Blood pressure in gray area? You’re still facing stroke risk

CNN

(CNN) — Nearly one-third of Americans have high blood pressure, according to the Centers for Disease Control and Prevention. When it’s not under control, it can lead to heart damage, stroke and even death.

Now new research suggests anyone with blood pressure even slightly higher than the optimal 120/80 may be more likely to have a stroke –including those patients who are diagnosed as pre-hypertensive.

The research, which is published in the Wednesday online issue of Neurology, looked at 19 studies done on the risk of developing stroke in people with “pre-hypertension,” or blood pressure that falls in the gray area, between 120/80 and 140/90. More than 760,000 participants were followed for time periods ranging from four to 36 years.

The analysis found people who were pre-hypertensive were 66% more likely to develop a stroke than people who had normal blood pressure. The results were the same even when investigators adjusted for other stroke risk factors, such as diabetes and smoking.

When investigators dug deeper into the data, they found people who were on the high end of pre-hypertension were 95% more likely to have a stroke than those with a normal blood pressure. Even those in the low range were 44% more likely to suffer a stroke.

“These findings, if confirmed, have important takeaways for the public,” said study author Dr. Dingli Xu, lead author of the study and a researcher at Southern Medical University in Guangzhou, China. “Considering the high proportion of the population who have higher than normal blood pressure, successful treatment of this condition could prevent many strokes and make a major difference in public health.”

Medication is not recommended for people with pre-hypertension, but health experts say there are other ways to control the condition before considering drug therapy.

“ Lifestyle changes, such as weight loss, exercise, diet, especially reduction in salt, can help,” says Dr. Ralph Sacco, vice president of the American Academy of Neurology and chairman of neurology at the University of Miami Medical Center. “But patients need to make the effort. Many don’t. ”

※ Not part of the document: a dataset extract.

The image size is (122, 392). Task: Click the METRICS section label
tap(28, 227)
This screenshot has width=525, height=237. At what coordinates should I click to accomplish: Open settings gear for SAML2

This research follows last year’s change in guidelines for treating high blood pressure in the United States. The new recommendations suggest doctors prescribe drugs to patients over the age of 60 when their systolic pressure (the top number) is above 150. With this new data, many physicians say 150 may be too high.

“This analysis raises questions about pre-hypertension that does not support the new guidelines. This is a something that needs to be looked at,” says Sacco. “Because as we are seeing, anything over 120/80 can have serious consequences.”